WORK TO DO: Write out all the entries below again, substituting "reload button" for "refresh icon" everywhere it occurs and leaving everything else as it is.

######

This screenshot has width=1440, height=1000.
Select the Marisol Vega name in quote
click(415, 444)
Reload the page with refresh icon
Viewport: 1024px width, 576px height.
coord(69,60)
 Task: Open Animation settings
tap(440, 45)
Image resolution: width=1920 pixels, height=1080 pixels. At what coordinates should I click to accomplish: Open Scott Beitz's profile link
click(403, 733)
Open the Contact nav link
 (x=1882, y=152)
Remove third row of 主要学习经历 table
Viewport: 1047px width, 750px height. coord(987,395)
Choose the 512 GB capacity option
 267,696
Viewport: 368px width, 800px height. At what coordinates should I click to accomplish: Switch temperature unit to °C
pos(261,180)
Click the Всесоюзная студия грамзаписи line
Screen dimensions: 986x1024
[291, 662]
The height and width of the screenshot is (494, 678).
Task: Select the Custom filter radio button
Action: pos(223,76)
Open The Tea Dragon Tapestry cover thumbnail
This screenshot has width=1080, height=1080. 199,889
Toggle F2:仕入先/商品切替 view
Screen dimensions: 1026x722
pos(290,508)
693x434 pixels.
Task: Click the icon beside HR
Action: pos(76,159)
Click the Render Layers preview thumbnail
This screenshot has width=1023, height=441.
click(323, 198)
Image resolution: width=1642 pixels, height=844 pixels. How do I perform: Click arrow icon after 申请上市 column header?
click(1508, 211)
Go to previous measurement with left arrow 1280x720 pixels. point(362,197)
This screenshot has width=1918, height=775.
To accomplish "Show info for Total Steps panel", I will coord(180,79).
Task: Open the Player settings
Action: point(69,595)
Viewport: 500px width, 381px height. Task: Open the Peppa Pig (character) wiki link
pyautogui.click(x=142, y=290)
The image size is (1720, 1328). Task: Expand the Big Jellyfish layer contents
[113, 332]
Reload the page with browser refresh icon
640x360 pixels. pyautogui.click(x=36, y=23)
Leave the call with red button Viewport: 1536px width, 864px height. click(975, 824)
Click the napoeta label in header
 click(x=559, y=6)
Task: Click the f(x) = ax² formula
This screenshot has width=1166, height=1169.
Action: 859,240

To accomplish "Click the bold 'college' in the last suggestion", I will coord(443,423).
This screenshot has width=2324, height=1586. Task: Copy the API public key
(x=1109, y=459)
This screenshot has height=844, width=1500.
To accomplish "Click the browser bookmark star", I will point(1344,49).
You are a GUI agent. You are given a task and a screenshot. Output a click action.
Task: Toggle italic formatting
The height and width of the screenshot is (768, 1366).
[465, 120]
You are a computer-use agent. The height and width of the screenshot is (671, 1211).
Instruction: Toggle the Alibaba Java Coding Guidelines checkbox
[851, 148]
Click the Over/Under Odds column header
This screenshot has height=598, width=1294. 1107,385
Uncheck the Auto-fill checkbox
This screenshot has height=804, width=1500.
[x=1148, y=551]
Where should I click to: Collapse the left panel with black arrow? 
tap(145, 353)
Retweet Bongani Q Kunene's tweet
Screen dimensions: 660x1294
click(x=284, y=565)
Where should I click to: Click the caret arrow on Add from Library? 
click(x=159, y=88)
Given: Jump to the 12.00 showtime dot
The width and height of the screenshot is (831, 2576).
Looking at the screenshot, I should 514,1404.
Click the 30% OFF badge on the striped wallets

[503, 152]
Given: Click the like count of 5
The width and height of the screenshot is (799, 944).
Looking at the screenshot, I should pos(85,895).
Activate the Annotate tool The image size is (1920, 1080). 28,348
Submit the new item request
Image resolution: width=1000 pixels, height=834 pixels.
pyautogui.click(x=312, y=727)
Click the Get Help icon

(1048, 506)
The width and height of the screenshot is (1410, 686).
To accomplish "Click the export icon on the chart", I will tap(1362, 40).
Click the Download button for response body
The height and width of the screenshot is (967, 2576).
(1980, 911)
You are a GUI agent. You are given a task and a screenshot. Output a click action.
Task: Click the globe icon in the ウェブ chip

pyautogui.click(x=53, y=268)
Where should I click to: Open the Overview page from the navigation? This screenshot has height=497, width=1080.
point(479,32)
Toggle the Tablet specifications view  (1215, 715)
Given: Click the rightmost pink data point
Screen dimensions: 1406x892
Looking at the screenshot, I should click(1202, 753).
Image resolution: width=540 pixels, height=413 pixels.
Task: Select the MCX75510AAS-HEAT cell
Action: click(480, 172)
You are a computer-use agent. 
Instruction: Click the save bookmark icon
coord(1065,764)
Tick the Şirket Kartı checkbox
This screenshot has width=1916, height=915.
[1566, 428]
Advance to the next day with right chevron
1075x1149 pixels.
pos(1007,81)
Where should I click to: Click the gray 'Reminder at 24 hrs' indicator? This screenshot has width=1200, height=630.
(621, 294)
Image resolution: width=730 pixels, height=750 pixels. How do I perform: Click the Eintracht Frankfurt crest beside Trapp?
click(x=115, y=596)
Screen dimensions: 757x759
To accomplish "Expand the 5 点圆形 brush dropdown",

######

WRITTEN ANSWER:
This screenshot has width=1440, height=1000.
Select the Marisol Vega name in quote
click(415, 444)
Reload the page with reload button
Viewport: 1024px width, 576px height.
coord(69,60)
 Task: Open Animation settings
tap(440, 45)
Image resolution: width=1920 pixels, height=1080 pixels. At what coordinates should I click to accomplish: Open Scott Beitz's profile link
click(403, 733)
Open the Contact nav link
 (x=1882, y=152)
Remove third row of 主要学习经历 table
Viewport: 1047px width, 750px height. coord(987,395)
Choose the 512 GB capacity option
 267,696
Viewport: 368px width, 800px height. At what coordinates should I click to accomplish: Switch temperature unit to °C
pos(261,180)
Click the Всесоюзная студия грамзаписи line
Screen dimensions: 986x1024
[291, 662]
The height and width of the screenshot is (494, 678).
Task: Select the Custom filter radio button
Action: pos(223,76)
Open The Tea Dragon Tapestry cover thumbnail
This screenshot has width=1080, height=1080. 199,889
Toggle F2:仕入先/商品切替 view
Screen dimensions: 1026x722
pos(290,508)
693x434 pixels.
Task: Click the icon beside HR
Action: pos(76,159)
Click the Render Layers preview thumbnail
This screenshot has width=1023, height=441.
click(323, 198)
Image resolution: width=1642 pixels, height=844 pixels. How do I perform: Click arrow icon after 申请上市 column header?
click(1508, 211)
Go to previous measurement with left arrow 1280x720 pixels. point(362,197)
This screenshot has width=1918, height=775.
To accomplish "Show info for Total Steps panel", I will coord(180,79).
Task: Open the Player settings
Action: point(69,595)
Viewport: 500px width, 381px height. Task: Open the Peppa Pig (character) wiki link
pyautogui.click(x=142, y=290)
The image size is (1720, 1328). Task: Expand the Big Jellyfish layer contents
[113, 332]
Reload the page with browser reload button
640x360 pixels. pyautogui.click(x=36, y=23)
Leave the call with red button Viewport: 1536px width, 864px height. click(975, 824)
Click the napoeta label in header
 click(x=559, y=6)
Task: Click the f(x) = ax² formula
This screenshot has width=1166, height=1169.
Action: 859,240

To accomplish "Click the bold 'college' in the last suggestion", I will coord(443,423).
This screenshot has width=2324, height=1586. Task: Copy the API public key
(x=1109, y=459)
This screenshot has height=844, width=1500.
To accomplish "Click the browser bookmark star", I will point(1344,49).
You are a GUI agent. You are given a task and a screenshot. Output a click action.
Task: Toggle italic formatting
The height and width of the screenshot is (768, 1366).
[465, 120]
You are a computer-use agent. The height and width of the screenshot is (671, 1211).
Instruction: Toggle the Alibaba Java Coding Guidelines checkbox
[851, 148]
Click the Over/Under Odds column header
This screenshot has height=598, width=1294. 1107,385
Uncheck the Auto-fill checkbox
This screenshot has height=804, width=1500.
[x=1148, y=551]
Where should I click to: Collapse the left panel with black arrow? 
tap(145, 353)
Retweet Bongani Q Kunene's tweet
Screen dimensions: 660x1294
click(x=284, y=565)
Where should I click to: Click the caret arrow on Add from Library? 
click(x=159, y=88)
Given: Jump to the 12.00 showtime dot
The width and height of the screenshot is (831, 2576).
Looking at the screenshot, I should 514,1404.
Click the 30% OFF badge on the striped wallets

[503, 152]
Given: Click the like count of 5
The width and height of the screenshot is (799, 944).
Looking at the screenshot, I should pos(85,895).
Activate the Annotate tool The image size is (1920, 1080). 28,348
Submit the new item request
Image resolution: width=1000 pixels, height=834 pixels.
pyautogui.click(x=312, y=727)
Click the Get Help icon

(1048, 506)
The width and height of the screenshot is (1410, 686).
To accomplish "Click the export icon on the chart", I will tap(1362, 40).
Click the Download button for response body
The height and width of the screenshot is (967, 2576).
(1980, 911)
You are a GUI agent. You are given a task and a screenshot. Output a click action.
Task: Click the globe icon in the ウェブ chip

pyautogui.click(x=53, y=268)
Where should I click to: Open the Overview page from the navigation? This screenshot has height=497, width=1080.
point(479,32)
Toggle the Tablet specifications view  (1215, 715)
Given: Click the rightmost pink data point
Screen dimensions: 1406x892
Looking at the screenshot, I should click(1202, 753).
Image resolution: width=540 pixels, height=413 pixels.
Task: Select the MCX75510AAS-HEAT cell
Action: click(480, 172)
You are a computer-use agent. 
Instruction: Click the save bookmark icon
coord(1065,764)
Tick the Şirket Kartı checkbox
This screenshot has width=1916, height=915.
[1566, 428]
Advance to the next day with right chevron
1075x1149 pixels.
pos(1007,81)
Where should I click to: Click the gray 'Reminder at 24 hrs' indicator? This screenshot has width=1200, height=630.
(621, 294)
Image resolution: width=730 pixels, height=750 pixels. How do I perform: Click the Eintracht Frankfurt crest beside Trapp?
click(x=115, y=596)
Screen dimensions: 757x759
To accomplish "Expand the 5 点圆形 brush dropdown",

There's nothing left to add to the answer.